CéU se prepara para um novo disco e já bota pra jogo um EP pra sentir a recepção. O calor é intenso. Em quatro músicas, os graves jamaicanos e a psicodelia dos timbres do teclado são o adorno para a voz gostosa que vai de uma vogal limpa esticada até um ronco (ronronar?) pra bater chapado no peito. Com o devido coro feminino ao fundo, na melhor tradição Studio One de Kingston. A estética é a mesma de uma galera estabelecida em São Paulo que abarca de Guizado a Nação Zumbi, de Regis Damasceno e Rian Batista a Kamau, ou pra escolher um nome só, o Instituto. No Rio, seria o equivalente a Orquestra Imperial, que também gira em torno de produtores-músicos-agitadores (Tejo, Rica e Ganjaman para os paulistas, Berna e Kassin para os cariocas). Do mundo para as mesas de estúdios brasileiras.

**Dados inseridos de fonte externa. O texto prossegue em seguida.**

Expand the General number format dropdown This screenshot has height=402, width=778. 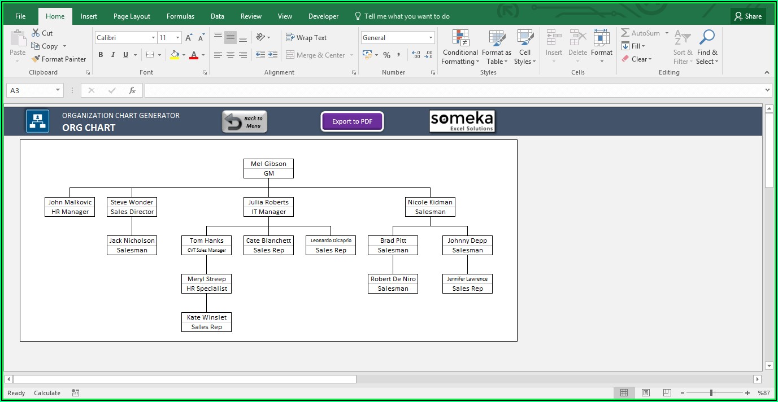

      Aliás, o canto meio rasta tem muito de praias brasileiras: há uma doçura na voz de CéU que pertence a mesma família do canto aveludado de Caymmi, dos arranjos para trombone de Moacir Santos, da métrica aparentemente frouxa de Clementina, ou da falta de pressa de um Martinho clássico como o da regravação de Visgo da Jaca, música do disco Canta, Canta Minha Gente lá de 74, que a paulista já vinha cantando em shows fáceis de pescar no youtube.
      CéU capricha na manha para inspirar a imaginação: canta o cangote, a bubuia, o vagar, a cuia, o diabo, a cambaxirra e uma série de outras sensações neguinhas e indígenas pra reafirmar uma alma aberta e a fim de trocas, guiada pelo instinto e pelas certezas que vêm de dentro. A julgar pelas quatro faixas do EP, a vida vai ficar boa com o que sair de lá.